Turn each line of the records below into a JSON array of strings, one string per line, skipping any blank lines.

* Start LISTED ENTRIES *

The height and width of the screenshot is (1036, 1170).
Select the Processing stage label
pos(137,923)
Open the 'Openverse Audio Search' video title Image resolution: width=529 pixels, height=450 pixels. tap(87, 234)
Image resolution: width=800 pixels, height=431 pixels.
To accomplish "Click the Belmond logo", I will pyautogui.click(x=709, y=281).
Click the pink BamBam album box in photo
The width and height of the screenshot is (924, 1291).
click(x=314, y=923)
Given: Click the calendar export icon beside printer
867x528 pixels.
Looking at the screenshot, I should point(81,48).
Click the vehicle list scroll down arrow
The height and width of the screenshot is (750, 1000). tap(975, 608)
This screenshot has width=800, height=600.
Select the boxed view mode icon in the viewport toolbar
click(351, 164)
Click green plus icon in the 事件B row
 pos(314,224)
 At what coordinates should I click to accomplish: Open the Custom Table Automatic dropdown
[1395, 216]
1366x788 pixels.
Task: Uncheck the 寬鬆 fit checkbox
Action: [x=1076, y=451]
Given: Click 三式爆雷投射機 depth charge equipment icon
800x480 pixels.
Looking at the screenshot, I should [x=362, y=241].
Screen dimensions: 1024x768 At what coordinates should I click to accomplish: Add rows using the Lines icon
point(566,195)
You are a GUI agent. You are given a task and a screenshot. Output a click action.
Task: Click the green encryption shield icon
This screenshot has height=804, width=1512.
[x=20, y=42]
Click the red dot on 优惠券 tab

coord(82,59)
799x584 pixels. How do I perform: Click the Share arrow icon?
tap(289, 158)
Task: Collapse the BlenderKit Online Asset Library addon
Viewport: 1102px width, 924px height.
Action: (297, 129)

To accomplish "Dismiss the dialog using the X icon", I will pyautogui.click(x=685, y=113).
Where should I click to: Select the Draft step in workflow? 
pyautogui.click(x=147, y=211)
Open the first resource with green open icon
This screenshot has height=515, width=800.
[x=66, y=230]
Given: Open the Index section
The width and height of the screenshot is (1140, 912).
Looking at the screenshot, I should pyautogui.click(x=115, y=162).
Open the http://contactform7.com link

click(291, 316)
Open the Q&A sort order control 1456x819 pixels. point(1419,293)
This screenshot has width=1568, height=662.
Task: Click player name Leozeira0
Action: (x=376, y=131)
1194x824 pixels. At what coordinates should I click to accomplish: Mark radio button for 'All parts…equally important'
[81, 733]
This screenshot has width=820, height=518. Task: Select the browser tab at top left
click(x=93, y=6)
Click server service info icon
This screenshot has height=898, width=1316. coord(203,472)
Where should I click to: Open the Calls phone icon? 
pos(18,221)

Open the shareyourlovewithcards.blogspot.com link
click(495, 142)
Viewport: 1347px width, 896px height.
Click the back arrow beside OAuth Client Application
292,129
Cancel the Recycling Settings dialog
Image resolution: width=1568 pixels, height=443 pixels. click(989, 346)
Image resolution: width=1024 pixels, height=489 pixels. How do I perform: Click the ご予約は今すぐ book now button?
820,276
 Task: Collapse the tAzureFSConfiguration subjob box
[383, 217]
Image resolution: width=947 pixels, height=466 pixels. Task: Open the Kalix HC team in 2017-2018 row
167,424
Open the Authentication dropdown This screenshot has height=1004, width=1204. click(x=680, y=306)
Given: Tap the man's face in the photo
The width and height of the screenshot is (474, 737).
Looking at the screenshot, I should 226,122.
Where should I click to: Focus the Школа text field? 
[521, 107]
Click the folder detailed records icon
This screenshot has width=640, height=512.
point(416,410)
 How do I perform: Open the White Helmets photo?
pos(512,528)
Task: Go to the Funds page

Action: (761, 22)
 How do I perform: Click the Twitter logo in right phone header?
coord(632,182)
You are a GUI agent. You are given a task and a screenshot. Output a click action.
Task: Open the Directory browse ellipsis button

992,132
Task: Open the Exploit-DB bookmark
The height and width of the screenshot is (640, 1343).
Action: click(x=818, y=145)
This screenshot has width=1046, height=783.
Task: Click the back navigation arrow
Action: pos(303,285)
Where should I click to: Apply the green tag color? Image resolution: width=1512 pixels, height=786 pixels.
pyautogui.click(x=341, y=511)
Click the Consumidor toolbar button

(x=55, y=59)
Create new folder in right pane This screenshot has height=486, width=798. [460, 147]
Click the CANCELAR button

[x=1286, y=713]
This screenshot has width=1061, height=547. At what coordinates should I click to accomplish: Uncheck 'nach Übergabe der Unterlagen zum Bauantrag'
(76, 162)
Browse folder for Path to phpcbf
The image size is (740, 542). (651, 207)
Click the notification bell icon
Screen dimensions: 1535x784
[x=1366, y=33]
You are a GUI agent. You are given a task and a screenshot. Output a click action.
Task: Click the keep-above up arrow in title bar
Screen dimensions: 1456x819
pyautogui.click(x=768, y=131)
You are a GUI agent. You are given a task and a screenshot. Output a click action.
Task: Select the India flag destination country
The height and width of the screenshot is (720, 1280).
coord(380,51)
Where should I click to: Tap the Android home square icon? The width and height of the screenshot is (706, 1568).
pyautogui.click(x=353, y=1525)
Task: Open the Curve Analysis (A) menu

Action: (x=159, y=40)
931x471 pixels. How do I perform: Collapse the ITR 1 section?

* End LISTED ENTRIES *

→ **REPLY TO THE EXERCISE**:
[
  "The height and width of the screenshot is (1036, 1170).",
  "Select the Processing stage label",
  "pos(137,923)",
  "Open the 'Openverse Audio Search' video title Image resolution: width=529 pixels, height=450 pixels. tap(87, 234)",
  "Image resolution: width=800 pixels, height=431 pixels.",
  "To accomplish \"Click the Belmond logo\", I will pyautogui.click(x=709, y=281).",
  "Click the pink BamBam album box in photo",
  "The width and height of the screenshot is (924, 1291).",
  "click(x=314, y=923)",
  "Given: Click the calendar export icon beside printer",
  "867x528 pixels.",
  "Looking at the screenshot, I should point(81,48).",
  "Click the vehicle list scroll down arrow",
  "The height and width of the screenshot is (750, 1000). tap(975, 608)",
  "This screenshot has width=800, height=600.",
  "Select the boxed view mode icon in the viewport toolbar",
  "click(351, 164)",
  "Click green plus icon in the 事件B row",
  " pos(314,224)",
  " At what coordinates should I click to accomplish: Open the Custom Table Automatic dropdown",
  "[1395, 216]",
  "1366x788 pixels.",
  "Task: Uncheck the 寬鬆 fit checkbox",
  "Action: [x=1076, y=451]",
  "Given: Click 三式爆雷投射機 depth charge equipment icon",
  "800x480 pixels.",
  "Looking at the screenshot, I should [x=362, y=241].",
  "Screen dimensions: 1024x768 At what coordinates should I click to accomplish: Add rows using the Lines icon",
  "point(566,195)",
  "You are a GUI agent. You are given a task and a screenshot. Output a click action.",
  "Task: Click the green encryption shield icon",
  "This screenshot has height=804, width=1512.",
  "[x=20, y=42]",
  "Click the red dot on 优惠券 tab",
  "coord(82,59)",
  "799x584 pixels. How do I perform: Click the Share arrow icon?",
  "tap(289, 158)",
  "Task: Collapse the BlenderKit Online Asset Library addon",
  "Viewport: 1102px width, 924px height.",
  "Action: (297, 129)",
  "To accomplish \"Dismiss the dialog using the X icon\", I will pyautogui.click(x=685, y=113).",
  "Where should I click to: Select the Draft step in workflow? ",
  "pyautogui.click(x=147, y=211)",
  "Open the first resource with green open icon",
  "This screenshot has height=515, width=800.",
  "[x=66, y=230]",
  "Given: Open the Index section",
  "The width and height of the screenshot is (1140, 912).",
  "Looking at the screenshot, I should pyautogui.click(x=115, y=162).",
  "Open the http://contactform7.com link",
  "click(291, 316)",
  "Open the Q&A sort order control 1456x819 pixels. point(1419,293)",
  "This screenshot has width=1568, height=662.",
  "Task: Click player name Leozeira0",
  "Action: (x=376, y=131)",
  "1194x824 pixels. At what coordinates should I click to accomplish: Mark radio button for 'All parts…equally important'",
  "[81, 733]",
  "This screenshot has width=820, height=518. Task: Select the browser tab at top left",
  "click(x=93, y=6)",
  "Click server service info icon",
  "This screenshot has height=898, width=1316. coord(203,472)",
  "Where should I click to: Open the Calls phone icon? ",
  "pos(18,221)",
  "Open the shareyourlovewithcards.blogspot.com link",
  "click(495, 142)",
  "Viewport: 1347px width, 896px height.",
  "Click the back arrow beside OAuth Client Application",
  "292,129",
  "Cancel the Recycling Settings dialog",
  "Image resolution: width=1568 pixels, height=443 pixels. click(989, 346)",
  "Image resolution: width=1024 pixels, height=489 pixels. How do I perform: Click the ご予約は今すぐ book now button?",
  "820,276",
  " Task: Collapse the tAzureFSConfiguration subjob box",
  "[383, 217]",
  "Image resolution: width=947 pixels, height=466 pixels. Task: Open the Kalix HC team in 2017-2018 row",
  "167,424",
  "Open the Authentication dropdown This screenshot has height=1004, width=1204. click(x=680, y=306)",
  "Given: Tap the man's face in the photo",
  "The width and height of the screenshot is (474, 737).",
  "Looking at the screenshot, I should 226,122.",
  "Where should I click to: Focus the Школа text field? ",
  "[521, 107]",
  "Click the folder detailed records icon",
  "This screenshot has width=640, height=512.",
  "point(416,410)",
  " How do I perform: Open the White Helmets photo?",
  "pos(512,528)",
  "Task: Go to the Funds page",
  "Action: (761, 22)",
  " How do I perform: Click the Twitter logo in right phone header?",
  "coord(632,182)",
  "You are a GUI agent. You are given a task and a screenshot. Output a click action.",
  "Task: Open the Directory browse ellipsis button",
  "992,132",
  "Task: Open the Exploit-DB bookmark",
  "The height and width of the screenshot is (640, 1343).",
  "Action: click(x=818, y=145)",
  "This screenshot has width=1046, height=783.",
  "Task: Click the back navigation arrow",
  "Action: pos(303,285)",
  "Where should I click to: Apply the green tag color? Image resolution: width=1512 pixels, height=786 pixels.",
  "pyautogui.click(x=341, y=511)",
  "Click the Consumidor toolbar button",
  "(x=55, y=59)",
  "Create new folder in right pane This screenshot has height=486, width=798. [460, 147]",
  "Click the CANCELAR button",
  "[x=1286, y=713]",
  "This screenshot has width=1061, height=547. At what coordinates should I click to accomplish: Uncheck 'nach Übergabe der Unterlagen zum Bauantrag'",
  "(76, 162)",
  "Browse folder for Path to phpcbf",
  "The image size is (740, 542). (651, 207)",
  "Click the notification bell icon",
  "Screen dimensions: 1535x784",
  "[x=1366, y=33]",
  "You are a GUI agent. You are given a task and a screenshot. Output a click action.",
  "Task: Click the keep-above up arrow in title bar",
  "Screen dimensions: 1456x819",
  "pyautogui.click(x=768, y=131)",
  "You are a GUI agent. You are given a task and a screenshot. Output a click action.",
  "Task: Select the India flag destination country",
  "The height and width of the screenshot is (720, 1280).",
  "coord(380,51)",
  "Where should I click to: Tap the Android home square icon? The width and height of the screenshot is (706, 1568).",
  "pyautogui.click(x=353, y=1525)",
  "Task: Open the Curve Analysis (A) menu",
  "Action: (x=159, y=40)",
  "931x471 pixels. How do I perform: Collapse the ITR 1 section?"
]